At first I looked at the number of goals scored in the 8 years of my data for each minute of the game. However, it was clear that this breakdown was too granular; the variability was high because there just wasn't enough data to break it down in to each individual minute. To solve this, I aggregated the data in to intervals of 5 minutes. This way, the data was not as specific but it gave a clearer picture of what was going on. Below is the graph that I came up with:

As you can see, the x-axis gives the end of the time interval. In other words, the bar over 50 on the x-axis represents the number of goals scored in the 45-50 minute time range. The y-axis is the frequency, or number of goals in that time range.

*Confidence Interval*

There are also 3 lines on the graph. The middle line gives the mean number of goals across all the time intervals. The top line is the mean number of goals across all the time intervals plus the standard deviation of the number of goals. The bottom line is the same thing but subtracting one standard deviation. I added these to the graph because they provide nice reference points to help determine time intervals that can be considered outliers.

*Late First Half Goals*

The first thing that sticks out from looking at the graph is the number of goals scored between minutes 40-45. It seems that a lot of goals are scored right before the halftime mark. This is pretty interesting, and something that I was not necessarily expecting. It is also probably the worst time to give up a goal; instead of going in to the half tied or up by one, a club would instead be going in to the locker room down by one or tied.

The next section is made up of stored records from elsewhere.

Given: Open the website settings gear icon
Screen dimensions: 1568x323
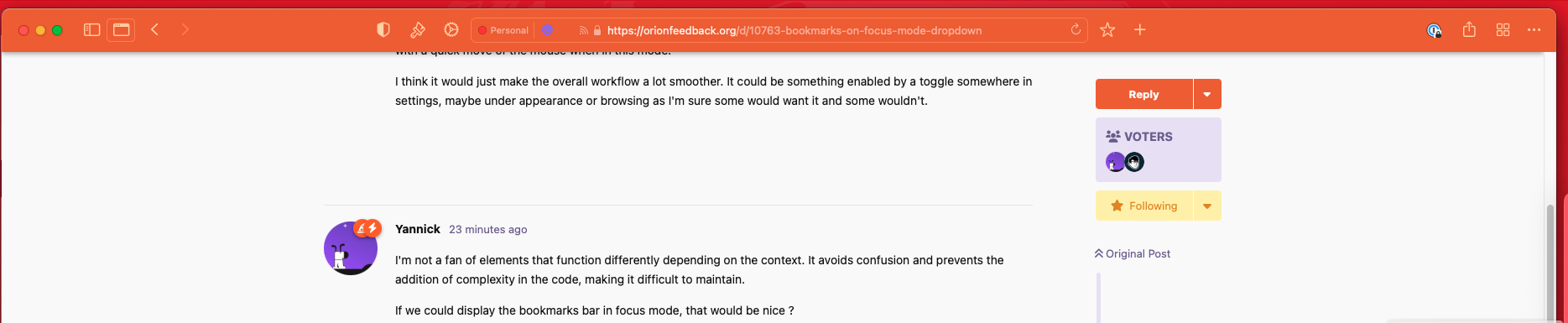Looking at the screenshot, I should [x=451, y=30].
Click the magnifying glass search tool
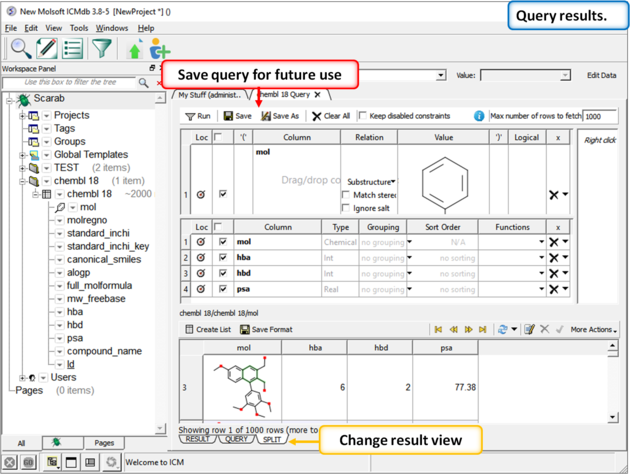The width and height of the screenshot is (630, 474). [20, 49]
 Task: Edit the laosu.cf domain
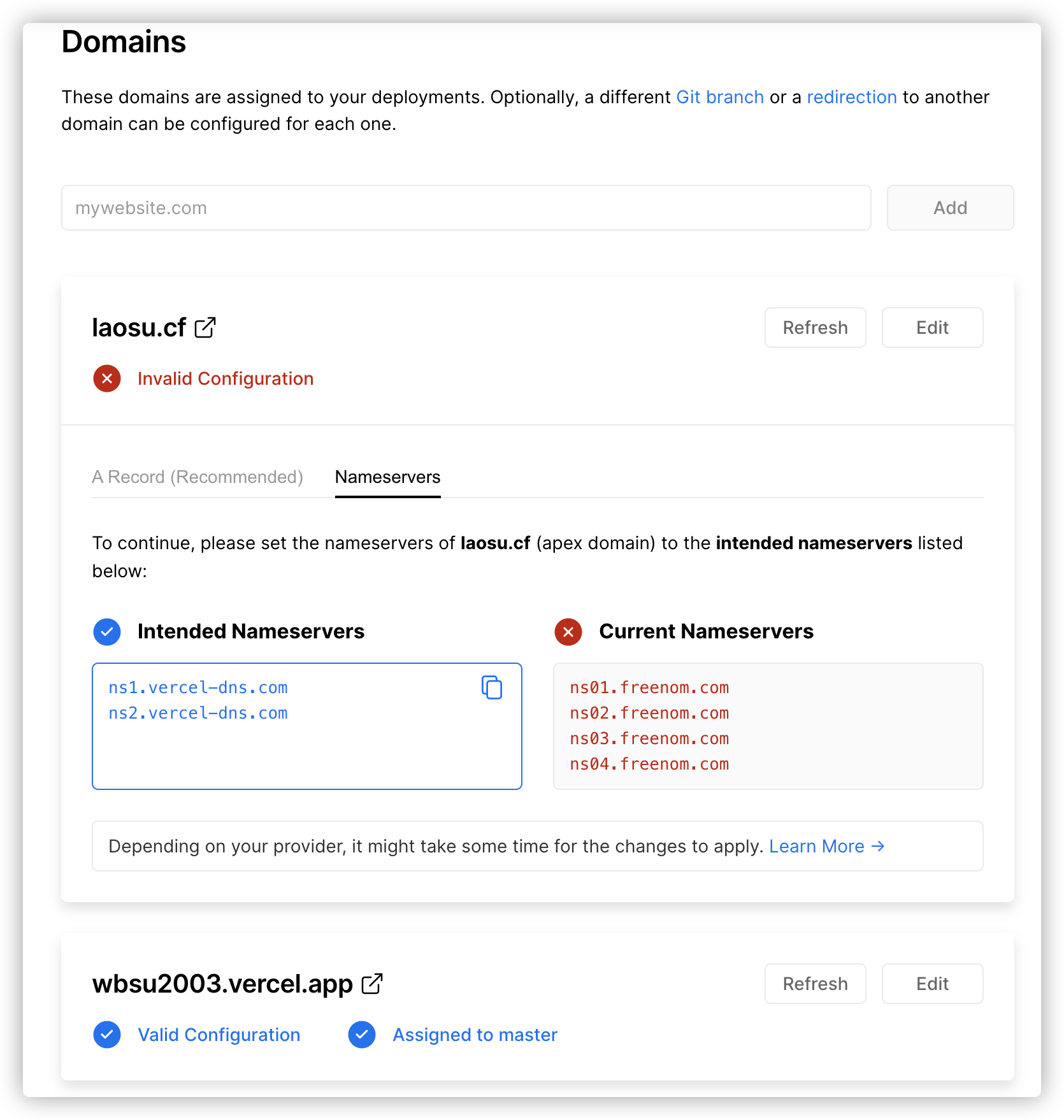932,327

*First Versus Second Half Goals*

Another piece of the plot that is the difference between the height of the bars in the first half compared to the height of those in the second half. In the first half, the number of goals is right around the lower part of the interval. In the second half, the number of goals is around the upper part of the interval. Clearly, more goals are scored in the second half of games, which is probably not the first time someone has pointed this out.

*Implications*

There are a number of takeaways from this plot. First, the final 5 minutes of the first half is a vital period of time in the game. Clubs should bear down and play more defensively than usual, especially considering the fact that you don't want to go in to the half having just let up a goal.

Second, I was thinking that there could be applications to betting. While I don't bet on soccer games myself, the information could be useful for someone placing a bet on the time a goal is scored, or even when the first goal of the game is scored. If you do put a bet on it, just don't come back complaining to me if it doesn't work out!

**Update 6/10/2015: **It's worth noting that the goals scored in the 40-45 minute bin is likely a bit less than what is represented in the graph above. I'm not 100% sure, but it seems that the RSSSF data counts a goal scored in the 2nd minute of first half stoppage time as being scored in the 45th minute, meaning the numbers are likely inflated for that specific bin. Thanks to Jack Heer for pointing this out in the comments.